Each of the lines below must be written out exactly as shown.

· · · · ·

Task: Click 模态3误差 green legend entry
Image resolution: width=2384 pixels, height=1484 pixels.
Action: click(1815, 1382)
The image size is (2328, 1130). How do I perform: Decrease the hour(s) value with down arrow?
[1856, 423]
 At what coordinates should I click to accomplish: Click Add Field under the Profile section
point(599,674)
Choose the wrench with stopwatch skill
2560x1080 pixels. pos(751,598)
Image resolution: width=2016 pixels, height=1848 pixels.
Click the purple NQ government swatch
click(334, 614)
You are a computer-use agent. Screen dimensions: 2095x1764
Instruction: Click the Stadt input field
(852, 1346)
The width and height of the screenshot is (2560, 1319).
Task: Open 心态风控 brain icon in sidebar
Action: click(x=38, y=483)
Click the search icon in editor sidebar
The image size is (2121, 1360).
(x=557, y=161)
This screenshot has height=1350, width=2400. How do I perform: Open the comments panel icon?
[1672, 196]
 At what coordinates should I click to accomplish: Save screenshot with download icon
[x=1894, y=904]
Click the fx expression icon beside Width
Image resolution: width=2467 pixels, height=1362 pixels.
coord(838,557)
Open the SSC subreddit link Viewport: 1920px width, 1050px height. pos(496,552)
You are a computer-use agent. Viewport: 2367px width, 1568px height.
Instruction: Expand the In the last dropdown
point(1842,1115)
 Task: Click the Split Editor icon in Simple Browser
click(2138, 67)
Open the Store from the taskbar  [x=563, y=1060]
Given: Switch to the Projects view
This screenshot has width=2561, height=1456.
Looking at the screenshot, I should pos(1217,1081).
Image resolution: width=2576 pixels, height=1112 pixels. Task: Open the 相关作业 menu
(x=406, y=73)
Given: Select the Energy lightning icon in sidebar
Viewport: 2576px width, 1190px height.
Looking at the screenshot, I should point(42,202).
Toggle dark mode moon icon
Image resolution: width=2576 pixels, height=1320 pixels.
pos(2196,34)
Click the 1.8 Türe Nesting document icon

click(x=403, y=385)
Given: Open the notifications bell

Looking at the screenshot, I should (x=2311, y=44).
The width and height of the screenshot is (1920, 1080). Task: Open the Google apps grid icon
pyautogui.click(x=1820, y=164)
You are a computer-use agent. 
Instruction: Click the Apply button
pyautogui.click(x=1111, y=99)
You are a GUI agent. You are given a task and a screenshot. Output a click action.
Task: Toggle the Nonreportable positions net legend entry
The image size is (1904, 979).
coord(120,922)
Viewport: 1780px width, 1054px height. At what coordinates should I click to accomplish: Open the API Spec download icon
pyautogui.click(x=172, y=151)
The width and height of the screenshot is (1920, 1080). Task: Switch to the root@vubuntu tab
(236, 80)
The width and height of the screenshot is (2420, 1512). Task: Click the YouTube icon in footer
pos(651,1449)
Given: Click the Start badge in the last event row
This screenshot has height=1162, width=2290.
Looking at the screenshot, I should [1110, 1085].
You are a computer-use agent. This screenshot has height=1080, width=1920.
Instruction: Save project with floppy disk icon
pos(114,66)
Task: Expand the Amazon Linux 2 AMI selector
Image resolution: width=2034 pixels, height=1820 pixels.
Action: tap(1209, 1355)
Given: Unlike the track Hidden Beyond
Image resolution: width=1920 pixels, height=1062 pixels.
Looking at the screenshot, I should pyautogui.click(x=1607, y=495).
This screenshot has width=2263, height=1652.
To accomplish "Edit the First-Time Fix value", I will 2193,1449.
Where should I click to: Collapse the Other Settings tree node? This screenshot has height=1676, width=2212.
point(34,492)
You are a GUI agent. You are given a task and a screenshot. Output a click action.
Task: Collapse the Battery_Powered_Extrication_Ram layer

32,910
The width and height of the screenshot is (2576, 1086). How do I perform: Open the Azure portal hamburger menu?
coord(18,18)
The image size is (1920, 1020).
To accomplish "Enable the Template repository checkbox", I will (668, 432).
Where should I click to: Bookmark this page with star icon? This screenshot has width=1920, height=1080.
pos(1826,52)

· · · · ·

» **Answer section**:
Task: Click 模态3误差 green legend entry
Image resolution: width=2384 pixels, height=1484 pixels.
Action: click(1815, 1382)
The image size is (2328, 1130). How do I perform: Decrease the hour(s) value with down arrow?
[1856, 423]
 At what coordinates should I click to accomplish: Click Add Field under the Profile section
point(599,674)
Choose the wrench with stopwatch skill
2560x1080 pixels. pos(751,598)
Image resolution: width=2016 pixels, height=1848 pixels.
Click the purple NQ government swatch
click(334, 614)
You are a computer-use agent. Screen dimensions: 2095x1764
Instruction: Click the Stadt input field
(852, 1346)
The width and height of the screenshot is (2560, 1319).
Task: Open 心态风控 brain icon in sidebar
Action: click(x=38, y=483)
Click the search icon in editor sidebar
The image size is (2121, 1360).
(x=557, y=161)
This screenshot has height=1350, width=2400. How do I perform: Open the comments panel icon?
[1672, 196]
 At what coordinates should I click to accomplish: Save screenshot with download icon
[x=1894, y=904]
Click the fx expression icon beside Width
Image resolution: width=2467 pixels, height=1362 pixels.
coord(838,557)
Open the SSC subreddit link Viewport: 1920px width, 1050px height. pos(496,552)
You are a computer-use agent. Viewport: 2367px width, 1568px height.
Instruction: Expand the In the last dropdown
point(1842,1115)
 Task: Click the Split Editor icon in Simple Browser
click(2138, 67)
Open the Store from the taskbar  [x=563, y=1060]
Given: Switch to the Projects view
This screenshot has width=2561, height=1456.
Looking at the screenshot, I should pos(1217,1081).
Image resolution: width=2576 pixels, height=1112 pixels. Task: Open the 相关作业 menu
(x=406, y=73)
Given: Select the Energy lightning icon in sidebar
Viewport: 2576px width, 1190px height.
Looking at the screenshot, I should point(42,202).
Toggle dark mode moon icon
Image resolution: width=2576 pixels, height=1320 pixels.
pos(2196,34)
Click the 1.8 Türe Nesting document icon

click(x=403, y=385)
Given: Open the notifications bell

Looking at the screenshot, I should (x=2311, y=44).
The width and height of the screenshot is (1920, 1080). Task: Open the Google apps grid icon
pyautogui.click(x=1820, y=164)
You are a computer-use agent. 
Instruction: Click the Apply button
pyautogui.click(x=1111, y=99)
You are a GUI agent. You are given a task and a screenshot. Output a click action.
Task: Toggle the Nonreportable positions net legend entry
The image size is (1904, 979).
coord(120,922)
Viewport: 1780px width, 1054px height. At what coordinates should I click to accomplish: Open the API Spec download icon
pyautogui.click(x=172, y=151)
The width and height of the screenshot is (1920, 1080). Task: Switch to the root@vubuntu tab
(236, 80)
The width and height of the screenshot is (2420, 1512). Task: Click the YouTube icon in footer
pos(651,1449)
Given: Click the Start badge in the last event row
This screenshot has height=1162, width=2290.
Looking at the screenshot, I should [1110, 1085].
You are a computer-use agent. This screenshot has height=1080, width=1920.
Instruction: Save project with floppy disk icon
pos(114,66)
Task: Expand the Amazon Linux 2 AMI selector
Image resolution: width=2034 pixels, height=1820 pixels.
Action: tap(1209, 1355)
Given: Unlike the track Hidden Beyond
Image resolution: width=1920 pixels, height=1062 pixels.
Looking at the screenshot, I should pyautogui.click(x=1607, y=495).
This screenshot has width=2263, height=1652.
To accomplish "Edit the First-Time Fix value", I will 2193,1449.
Where should I click to: Collapse the Other Settings tree node? This screenshot has height=1676, width=2212.
point(34,492)
You are a GUI agent. You are given a task and a screenshot. Output a click action.
Task: Collapse the Battery_Powered_Extrication_Ram layer

32,910
The width and height of the screenshot is (2576, 1086). How do I perform: Open the Azure portal hamburger menu?
coord(18,18)
The image size is (1920, 1020).
To accomplish "Enable the Template repository checkbox", I will (668, 432).
Where should I click to: Bookmark this page with star icon? This screenshot has width=1920, height=1080.
pos(1826,52)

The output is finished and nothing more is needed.